|Mikhail Yefremov in Citizen Poet.|
The Noughties ("Нулевые") is a 70-minute documentary about Russia in the 2000s that is quickly becoming a hit on the internet. It was made by Vadim Vostrov for Krasnoyarsk, East Siberia, regional television company TVK-6 (producer Xenia Cherepanova).
It paints a bleak picture of modern Russia controlled by corrupt bureaucracy who act with complete impunity knowing that Putin will never let them down.
Vostrov follows the rise of the opposition protests since September last year. The collection of politicians, historians, activists, journalists (including The New Yorker's Moscow writer Julia Ioffe), writers and actors who are interviewed in the film seems haphazard at first but towards the end grows into a multi-dimensional picture of vibrant Russian debate.

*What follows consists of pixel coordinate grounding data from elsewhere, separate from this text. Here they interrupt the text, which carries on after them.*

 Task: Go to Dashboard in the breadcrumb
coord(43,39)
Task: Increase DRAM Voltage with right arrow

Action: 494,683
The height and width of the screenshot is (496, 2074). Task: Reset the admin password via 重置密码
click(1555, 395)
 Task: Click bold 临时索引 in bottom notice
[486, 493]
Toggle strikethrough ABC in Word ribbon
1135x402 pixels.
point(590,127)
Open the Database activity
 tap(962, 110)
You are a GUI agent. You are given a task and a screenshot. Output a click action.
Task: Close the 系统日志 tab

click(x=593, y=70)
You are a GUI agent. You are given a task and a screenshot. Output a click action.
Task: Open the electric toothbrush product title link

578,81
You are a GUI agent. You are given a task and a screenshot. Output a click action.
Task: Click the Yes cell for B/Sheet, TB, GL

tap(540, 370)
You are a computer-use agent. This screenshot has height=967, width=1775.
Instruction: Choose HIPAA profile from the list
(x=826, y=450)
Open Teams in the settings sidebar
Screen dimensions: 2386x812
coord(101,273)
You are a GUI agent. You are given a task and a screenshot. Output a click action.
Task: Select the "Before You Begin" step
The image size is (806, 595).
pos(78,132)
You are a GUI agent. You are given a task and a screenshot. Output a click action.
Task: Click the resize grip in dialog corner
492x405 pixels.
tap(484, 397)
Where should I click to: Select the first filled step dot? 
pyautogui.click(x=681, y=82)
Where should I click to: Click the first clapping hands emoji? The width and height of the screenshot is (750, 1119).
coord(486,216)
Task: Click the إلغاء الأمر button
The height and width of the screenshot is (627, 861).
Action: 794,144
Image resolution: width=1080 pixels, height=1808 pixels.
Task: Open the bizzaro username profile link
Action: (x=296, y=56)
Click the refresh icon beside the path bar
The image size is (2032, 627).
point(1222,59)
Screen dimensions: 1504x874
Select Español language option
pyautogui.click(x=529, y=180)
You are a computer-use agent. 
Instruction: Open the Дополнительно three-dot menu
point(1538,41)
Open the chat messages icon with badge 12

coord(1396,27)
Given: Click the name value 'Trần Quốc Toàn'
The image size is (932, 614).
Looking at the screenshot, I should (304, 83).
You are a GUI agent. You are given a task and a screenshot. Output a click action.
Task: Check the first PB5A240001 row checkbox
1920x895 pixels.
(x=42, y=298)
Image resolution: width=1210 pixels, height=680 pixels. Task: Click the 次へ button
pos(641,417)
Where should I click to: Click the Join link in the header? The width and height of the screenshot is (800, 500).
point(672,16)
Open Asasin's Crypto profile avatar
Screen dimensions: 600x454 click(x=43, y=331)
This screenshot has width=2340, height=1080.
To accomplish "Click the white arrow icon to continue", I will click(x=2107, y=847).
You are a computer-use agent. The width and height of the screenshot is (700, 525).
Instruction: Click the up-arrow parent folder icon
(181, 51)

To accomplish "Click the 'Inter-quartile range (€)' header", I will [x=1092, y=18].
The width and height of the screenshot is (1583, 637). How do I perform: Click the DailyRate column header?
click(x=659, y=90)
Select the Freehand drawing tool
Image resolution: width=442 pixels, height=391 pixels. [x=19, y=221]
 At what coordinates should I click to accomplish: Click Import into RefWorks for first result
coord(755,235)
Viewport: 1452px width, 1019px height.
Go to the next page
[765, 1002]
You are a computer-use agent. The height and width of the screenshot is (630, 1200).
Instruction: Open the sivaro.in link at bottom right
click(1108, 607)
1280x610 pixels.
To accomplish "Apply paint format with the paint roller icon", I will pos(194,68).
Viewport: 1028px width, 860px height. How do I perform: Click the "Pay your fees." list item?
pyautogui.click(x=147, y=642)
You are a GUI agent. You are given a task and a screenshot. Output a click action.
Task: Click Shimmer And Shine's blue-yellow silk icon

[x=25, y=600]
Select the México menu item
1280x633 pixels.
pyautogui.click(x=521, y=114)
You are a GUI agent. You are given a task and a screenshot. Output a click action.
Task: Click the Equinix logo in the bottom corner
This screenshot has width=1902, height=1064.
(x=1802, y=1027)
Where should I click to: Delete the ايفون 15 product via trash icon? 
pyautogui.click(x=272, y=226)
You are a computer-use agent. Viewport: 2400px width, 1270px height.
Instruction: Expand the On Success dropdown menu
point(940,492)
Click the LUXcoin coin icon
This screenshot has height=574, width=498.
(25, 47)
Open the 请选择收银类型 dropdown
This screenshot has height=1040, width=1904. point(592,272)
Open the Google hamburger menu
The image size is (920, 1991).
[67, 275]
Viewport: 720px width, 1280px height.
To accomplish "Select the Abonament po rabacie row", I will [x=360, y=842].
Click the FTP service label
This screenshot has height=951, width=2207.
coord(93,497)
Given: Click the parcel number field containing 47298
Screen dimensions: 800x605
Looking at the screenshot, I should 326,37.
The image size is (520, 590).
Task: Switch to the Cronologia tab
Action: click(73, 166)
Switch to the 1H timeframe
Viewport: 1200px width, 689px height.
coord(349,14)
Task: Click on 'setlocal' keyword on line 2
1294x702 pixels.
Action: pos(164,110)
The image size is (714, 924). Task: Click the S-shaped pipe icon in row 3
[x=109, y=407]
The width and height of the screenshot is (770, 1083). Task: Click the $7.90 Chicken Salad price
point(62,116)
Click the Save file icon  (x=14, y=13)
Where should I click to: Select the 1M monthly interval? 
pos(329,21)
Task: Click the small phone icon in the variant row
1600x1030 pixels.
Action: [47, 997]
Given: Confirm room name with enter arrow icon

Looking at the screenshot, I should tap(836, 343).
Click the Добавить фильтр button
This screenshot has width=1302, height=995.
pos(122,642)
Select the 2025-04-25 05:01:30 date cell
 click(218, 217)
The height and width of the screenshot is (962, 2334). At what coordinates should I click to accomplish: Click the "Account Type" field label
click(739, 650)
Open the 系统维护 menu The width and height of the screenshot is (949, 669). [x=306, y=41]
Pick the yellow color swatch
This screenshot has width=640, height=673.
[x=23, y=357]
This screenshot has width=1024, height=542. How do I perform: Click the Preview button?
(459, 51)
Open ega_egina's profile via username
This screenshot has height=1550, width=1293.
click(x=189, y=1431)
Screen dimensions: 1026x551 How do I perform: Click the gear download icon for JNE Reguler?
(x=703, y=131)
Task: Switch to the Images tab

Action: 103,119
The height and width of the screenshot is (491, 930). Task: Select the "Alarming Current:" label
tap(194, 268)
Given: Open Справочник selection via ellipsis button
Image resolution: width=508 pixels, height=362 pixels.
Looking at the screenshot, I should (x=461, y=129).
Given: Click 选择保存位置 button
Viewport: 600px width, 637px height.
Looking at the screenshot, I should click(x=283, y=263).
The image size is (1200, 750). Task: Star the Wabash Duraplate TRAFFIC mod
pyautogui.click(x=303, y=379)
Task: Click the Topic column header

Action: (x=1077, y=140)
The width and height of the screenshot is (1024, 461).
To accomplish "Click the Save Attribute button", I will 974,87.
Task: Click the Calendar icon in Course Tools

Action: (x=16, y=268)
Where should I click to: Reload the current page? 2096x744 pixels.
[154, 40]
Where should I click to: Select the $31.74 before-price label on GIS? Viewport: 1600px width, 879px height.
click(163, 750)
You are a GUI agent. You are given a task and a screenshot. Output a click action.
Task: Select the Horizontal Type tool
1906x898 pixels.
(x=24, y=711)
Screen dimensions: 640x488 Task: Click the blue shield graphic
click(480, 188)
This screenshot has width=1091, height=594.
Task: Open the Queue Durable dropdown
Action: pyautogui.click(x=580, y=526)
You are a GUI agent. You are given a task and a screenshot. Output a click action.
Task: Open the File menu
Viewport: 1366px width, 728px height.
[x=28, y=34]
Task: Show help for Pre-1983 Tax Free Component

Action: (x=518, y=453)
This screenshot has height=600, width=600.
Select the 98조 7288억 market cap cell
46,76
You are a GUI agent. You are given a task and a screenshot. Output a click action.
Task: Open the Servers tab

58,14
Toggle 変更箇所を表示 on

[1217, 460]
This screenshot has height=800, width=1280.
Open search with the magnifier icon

One subplot in the film describes the extraordinary success of a Moscow theatre production called Citizen Poet ("Гражданин поэт"). It is, essentially, a reading of poetry, or rather paraphrases of well-known poems by Russian classics written by Dmitry Bykov, a popular journalist and TV presenter. They are all blistering satirical takes on Putin and Medvedev and their publicity stunts. Packed hall bursts out laughing at each new joke, and the performer, Mikhail Yefremov, can't help cracking up himself at times. The production has been seen in theatre by more than 300 thousand people. Citizen Poet was released as series on Echo Moskvy radio and Dozhd TV channel. YouTube clips of Citizen Poet have been viewed more than 15 million times.
The phrase 'When poets rocked the stadiums' has long become commonplace to describe the phenomenal renaissance of Russian poetry during Khrushchyov's thaw in the late 50s - early 60s. Could it be that now, 50 years later, we may see a new wave?
(The film is in Russian, the subplot about Citizen Poet starts at 1:07:45 into the film, Prilepin's interview is split into short takes throughout the film. Read more about Citizen Poet in this Russian Wikipedia article. Photo of Bykov by Rodrigo Fernandez).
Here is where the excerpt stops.